- _SHORT TASK A_: Summarize the forum post about accessing OCM from a Linux userspace app in two sentences.

══ DOCUMENT EXCERPT ══

Hello everyone, thanks in advance for reading my question on how to access OCM in a userspace Linux app.  Please excuse any ignorance derived questions.  I am having problem writing to OCM.

My kernel creates the OCM driver during bootup, as I see this line in dmesg:

zynq-ocm f800c000.ps7-ocmc: ZYNQ OCM pool: 256 KiB @ 0xe0880000

The OCM controller registers are at f800c000, but the OCM itself will be either at either 0x0 or 0xFFFC0000 (physical address mapping) depending on whether OCM_CFG[RAM_HI] is 0 or 1 (0 on PoR according to Zynq TRM chapter 29 and OCM_CFG register detail).  The Xilinx driver dmesg output is a bit confusing because 0xe0880000 is the kernel virtual address (result of ioremap).  I am opening /dev/mem and then mmap() the whole 256 KB, but I don't know what address I should pass to mmap.

═══

- _SHORT TASK B_: Rewrite the entries from the first one through the line containing "Action: [x=1364, y=125]", with "screenshot" swapped for "capture" and nothing else changed.

══ GIVEN RECORDS ══

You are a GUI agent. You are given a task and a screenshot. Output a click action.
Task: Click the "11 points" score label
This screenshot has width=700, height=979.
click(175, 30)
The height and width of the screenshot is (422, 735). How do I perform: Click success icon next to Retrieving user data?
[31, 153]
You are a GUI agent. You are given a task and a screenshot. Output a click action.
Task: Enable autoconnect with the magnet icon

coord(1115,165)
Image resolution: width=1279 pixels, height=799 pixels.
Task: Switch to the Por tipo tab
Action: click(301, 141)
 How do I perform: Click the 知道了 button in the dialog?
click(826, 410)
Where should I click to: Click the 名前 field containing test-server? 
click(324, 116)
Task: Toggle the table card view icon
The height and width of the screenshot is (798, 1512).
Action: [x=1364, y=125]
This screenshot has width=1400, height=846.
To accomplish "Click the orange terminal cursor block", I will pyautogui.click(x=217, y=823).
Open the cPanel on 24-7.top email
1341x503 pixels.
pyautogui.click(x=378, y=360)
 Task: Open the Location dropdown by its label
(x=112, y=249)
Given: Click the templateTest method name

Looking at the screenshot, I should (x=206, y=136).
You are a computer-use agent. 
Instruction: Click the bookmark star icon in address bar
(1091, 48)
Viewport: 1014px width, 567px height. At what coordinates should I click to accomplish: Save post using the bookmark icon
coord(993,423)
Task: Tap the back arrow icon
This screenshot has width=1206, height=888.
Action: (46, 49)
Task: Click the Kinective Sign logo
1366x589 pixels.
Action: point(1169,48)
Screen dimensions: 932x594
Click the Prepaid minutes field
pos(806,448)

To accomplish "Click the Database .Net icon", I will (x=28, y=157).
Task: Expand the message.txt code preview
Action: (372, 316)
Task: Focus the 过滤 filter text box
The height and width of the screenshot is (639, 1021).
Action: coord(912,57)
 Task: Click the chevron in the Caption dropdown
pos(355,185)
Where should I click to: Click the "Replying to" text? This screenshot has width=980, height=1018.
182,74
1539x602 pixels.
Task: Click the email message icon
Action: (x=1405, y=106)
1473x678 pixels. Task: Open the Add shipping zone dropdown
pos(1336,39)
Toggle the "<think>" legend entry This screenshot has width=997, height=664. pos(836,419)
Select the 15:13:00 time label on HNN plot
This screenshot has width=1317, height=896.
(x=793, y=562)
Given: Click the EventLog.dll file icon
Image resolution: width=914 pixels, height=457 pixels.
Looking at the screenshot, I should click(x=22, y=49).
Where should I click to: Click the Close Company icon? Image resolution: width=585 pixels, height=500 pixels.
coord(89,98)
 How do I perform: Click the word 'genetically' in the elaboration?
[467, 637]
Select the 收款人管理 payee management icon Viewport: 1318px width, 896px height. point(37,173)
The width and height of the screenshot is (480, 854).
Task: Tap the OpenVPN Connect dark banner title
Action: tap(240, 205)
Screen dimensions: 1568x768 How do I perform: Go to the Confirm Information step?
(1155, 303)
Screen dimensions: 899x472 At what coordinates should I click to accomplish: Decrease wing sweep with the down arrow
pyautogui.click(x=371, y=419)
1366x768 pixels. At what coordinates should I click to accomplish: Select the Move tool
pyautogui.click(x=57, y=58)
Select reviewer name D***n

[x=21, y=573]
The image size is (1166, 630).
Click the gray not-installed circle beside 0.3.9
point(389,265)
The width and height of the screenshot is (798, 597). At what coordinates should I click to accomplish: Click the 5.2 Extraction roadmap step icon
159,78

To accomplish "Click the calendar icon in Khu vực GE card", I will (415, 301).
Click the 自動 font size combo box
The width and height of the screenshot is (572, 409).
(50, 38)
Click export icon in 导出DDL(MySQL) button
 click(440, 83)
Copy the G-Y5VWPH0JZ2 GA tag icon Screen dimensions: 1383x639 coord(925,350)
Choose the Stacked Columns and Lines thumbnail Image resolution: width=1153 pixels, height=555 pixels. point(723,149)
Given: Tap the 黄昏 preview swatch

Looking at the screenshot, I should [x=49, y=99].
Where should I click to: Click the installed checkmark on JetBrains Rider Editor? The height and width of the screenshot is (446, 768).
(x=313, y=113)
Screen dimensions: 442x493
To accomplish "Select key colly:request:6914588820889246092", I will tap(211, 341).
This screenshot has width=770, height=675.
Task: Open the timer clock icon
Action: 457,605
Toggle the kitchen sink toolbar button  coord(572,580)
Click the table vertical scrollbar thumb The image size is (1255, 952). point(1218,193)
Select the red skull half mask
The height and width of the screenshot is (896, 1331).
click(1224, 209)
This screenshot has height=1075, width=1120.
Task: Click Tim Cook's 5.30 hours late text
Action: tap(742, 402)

═══

- _WRITTEN SOLUTION A_: The poster is having trouble writing to OCM from a userspace Linux app, and dmesg shows that the kernel creates the OCM driver at boot with a 256 KiB pool at 0xe0880000. Because that address is the kernel virtual address and the OCM itself sits at physical address 0x0 or 0xFFFC0000 depending on OCM_CFG[RAM_HI], the poster, who opens /dev/mem and calls mmap() on the whole 256 KB, doesn't know what address to pass to mmap.

- _WRITTEN SOLUTION B_:
You are a GUI agent. You are given a task and a capture. Output a click action.
Task: Click the "11 points" score label
This capture has width=700, height=979.
click(175, 30)
The height and width of the capture is (422, 735). How do I perform: Click success icon next to Retrieving user data?
[31, 153]
You are a GUI agent. You are given a task and a capture. Output a click action.
Task: Enable autoconnect with the magnet icon

coord(1115,165)
Image resolution: width=1279 pixels, height=799 pixels.
Task: Switch to the Por tipo tab
Action: click(301, 141)
 How do I perform: Click the 知道了 button in the dialog?
click(826, 410)
Where should I click to: Click the 名前 field containing test-server? 
click(324, 116)
Task: Toggle the table card view icon
The height and width of the capture is (798, 1512).
Action: [x=1364, y=125]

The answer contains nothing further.